= Taketo Gohara =

Record producer, composer and sound designer of Japanese origin

Taketo Gohara is a record producer, composer and sound designer who has collaborated with numerous Italian artists and composers such as Vinicio Capossela, Brunori Sas, Elisa, Francesco Motta, Biagio Antonacci, Dardust, Remo Anzovino, Mauro Pagani, Vasco Brondi, Banda Osiris, Francesco Cerasi and Cesare Picco along with rock artists - Edda, Pier Paolo Capovilla, Lombroso, Marta Sui Tubi, Ministri, Mokadelic, Negramaro, Verdena, etc.

As a composer he has created various music for art installations for example he made for the inauguration of Miart 2022 in collaboration with the painter Eugenio Tibaldi "Marginal Carillon" strongly desired by the art curator Irina Zucca.

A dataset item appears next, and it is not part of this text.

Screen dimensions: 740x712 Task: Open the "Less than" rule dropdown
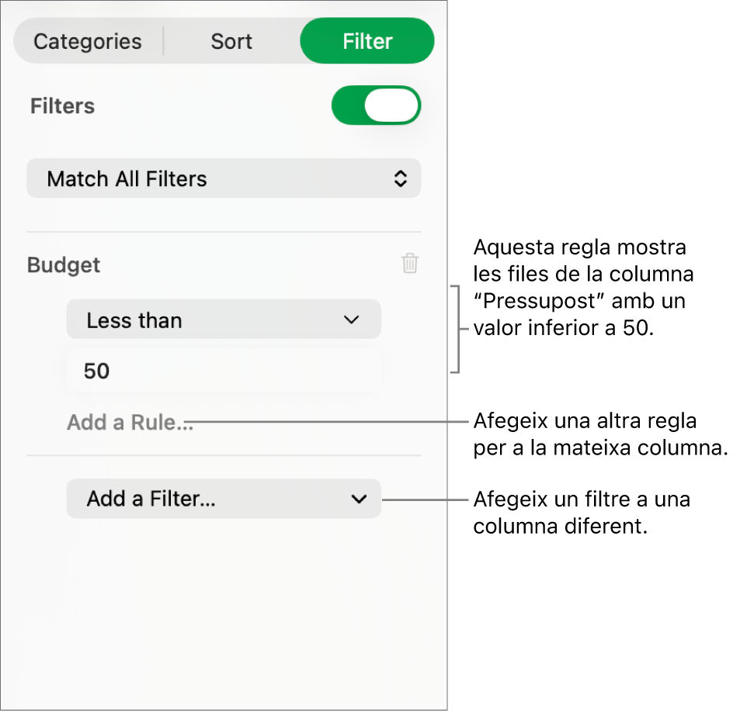pyautogui.click(x=224, y=320)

He composes music for ballets, collaborating among others with Stefania Ballone, dancer and choreographer of the Scala in Milan.

He is also active in the advertising field.

In the film industry he specializes as a sound designer and has more than 30 films to his credit as a soundtrack mixer in Surround

In an ambient and contemporary music setting, he has performed live with D. Rad (producer of Almamegretta) and Cesare Picco in various contemporary music and art festivals.

He teaches Sound Design on a permanent basis at the European Institute of Design and at the Centro Professione Musica in Milan[1] as well as holding various Master Classes on the world of sound in academic and working contexts.